Ce qui est vrai dans l’ordre naturel de la conjugalité ne l’est pas moins au registre de la spiritualité. Le commerce amoureux de l’âme fidèle avec son Seigneur, écoute passionnée de sa parole et contemplation assidue qui s’accomplit dans l’adoration, ne peut durer toujours en ce monde. Elle est bien l’anticipation de ce qui sera le régime éternel de la béatitude des justes, mais en attendant elle doit se résoudre ici-bas en un service actif de Dieu et de ses enfants. Elle est bien la meilleure part, celle qui ne sera pas enlevée aux véritables adorateurs du Père, mais elle doit se réaliser provisoirement en l’autre part qui n’en est pas moins véritablement bonne. C’est pourquoi à la femme qui déclarait heureuse celle qui l’avait porté et nourri, Jésus répondit : « Heureux plutôt ceux qui écoutent la parole de Dieu et qui la gardent », rendant ainsi doublement hommage à sa très sainte mère.

Ici comme ailleurs, la révélation évangélique nous indique à la fois le caractère sacré de notre simple humanité naturelle, « divine » en tant que créée à l’image de Dieu, et le saut qualitatif qui se réalise dans la rédemption par la grâce de Jésus Christ, le Fils éternel de Dieu. La femme, par sa capacité à donner la vie et à l’entretenir en lui prodiguant soins et nourriture tirée d’elle-même, ressemble à Dieu particulièrement. Une femme, nommée Marie, est même devenue « Mère de Dieu », pour l’honneur et la gloire de toutes les femmes. Mais cette grandeur peut inspirer une fascination qui risque de tourner en idolâtrie, ce qu’indique l’Écriture lorsque Adam, après le péché, nomma sa femme Ève parce que, dit-il, elle fut la mère de tous les vivants.

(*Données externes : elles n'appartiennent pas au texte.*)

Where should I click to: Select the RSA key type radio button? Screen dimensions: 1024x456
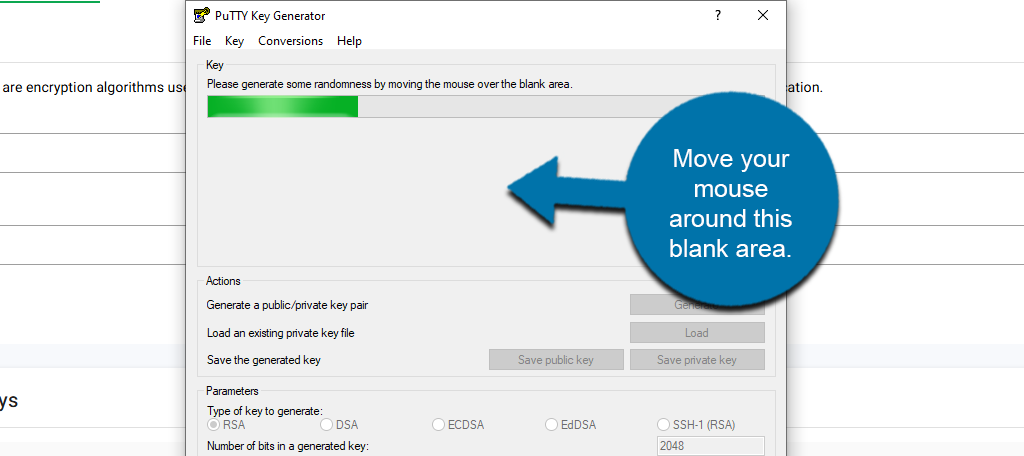(214, 425)
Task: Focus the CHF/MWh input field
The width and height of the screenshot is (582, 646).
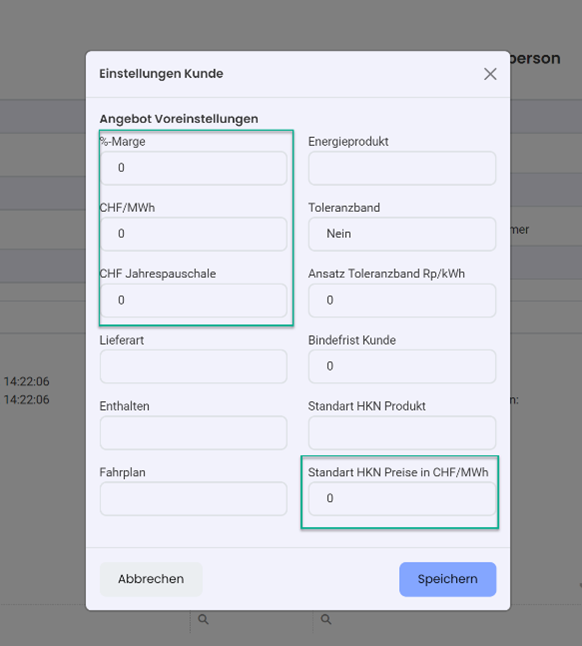Action: click(x=194, y=234)
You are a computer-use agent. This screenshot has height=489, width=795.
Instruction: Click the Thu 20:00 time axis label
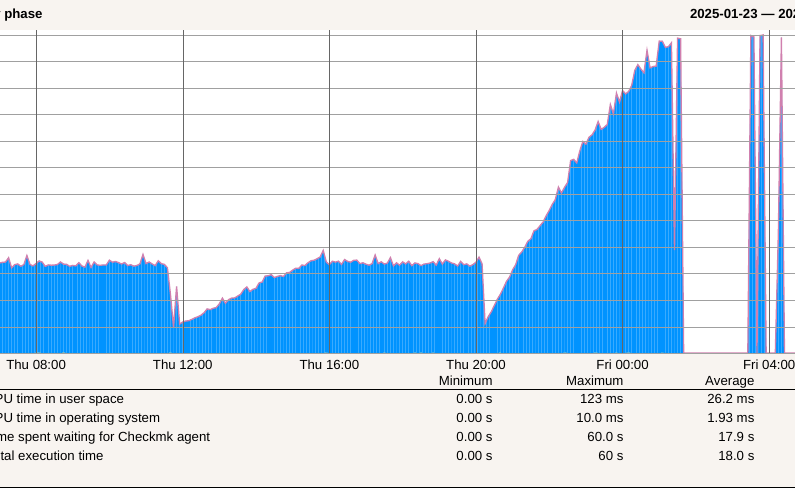pyautogui.click(x=475, y=365)
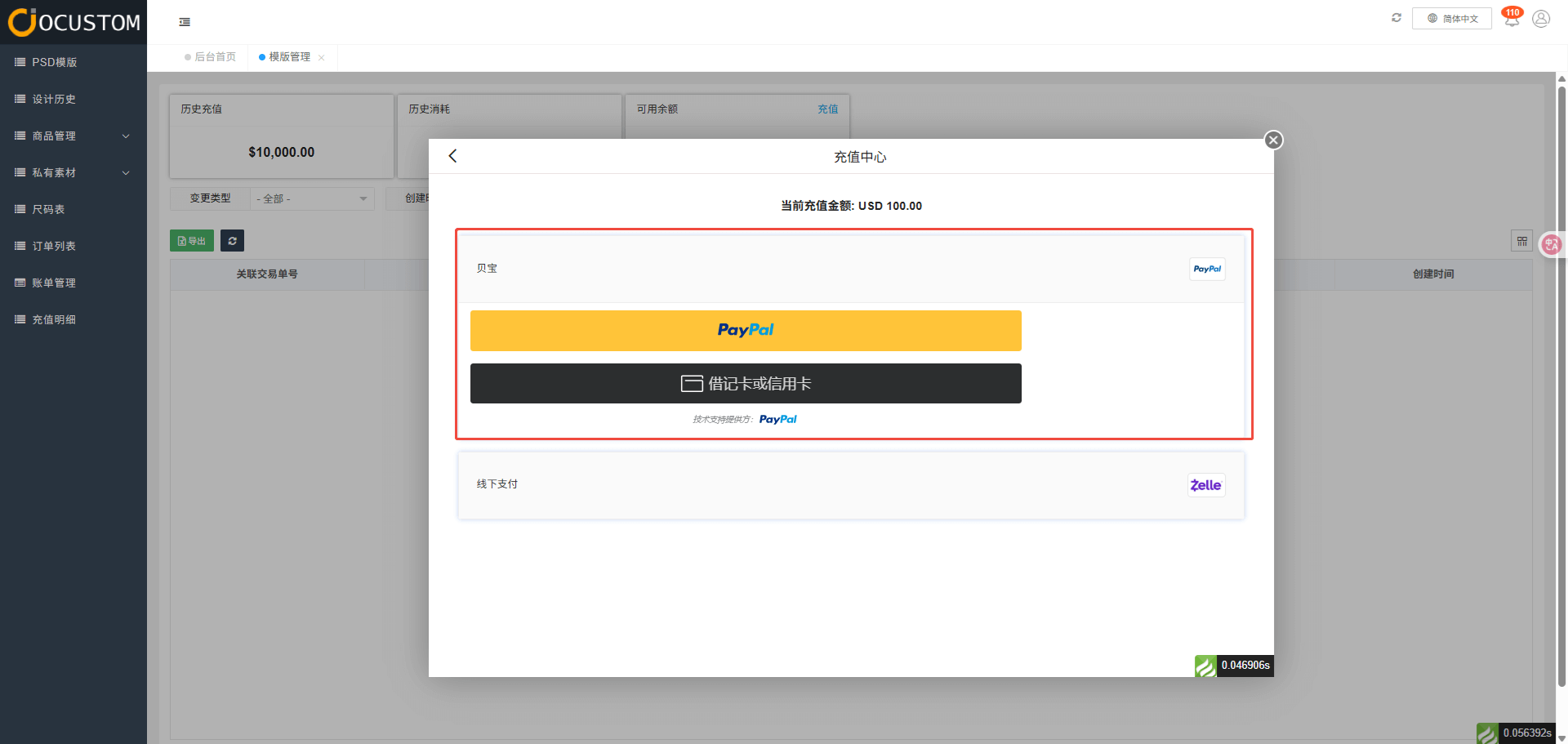Open the user profile avatar icon
This screenshot has width=1568, height=744.
pos(1541,19)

Si Dieu s’est abaissé jusqu’à se laisser mettre au monde et nourrir par l’homme, ce qu’annonçait déjà la rencontre d’Abraham avec les Anges aux chênes de Mambré, c’est afin que l’homme devienne Dieu en étant sauvé du péché qui l’a détourné de son Créateur. Ce péché, c’est l’orgueil de se croire propriétaire de sa propre grandeur, alors qu’elle est toujours un don gratuit du Tout Puissant. Seule l’humilité du Fils de Dieu peut nous sauver, lui qui ne cesse de se tourner vers le Père pour recevoir de lui la vie et l’être, et la gloire qui lui sont dispensées sans mesure.

Comme Jésus est le Fils tout d’occupé d’aimer le Père et de le servir, ainsi doit devenir le disciple, homme ou femme, dans la joie d’accomplir en lui le Christ dans tous ses états.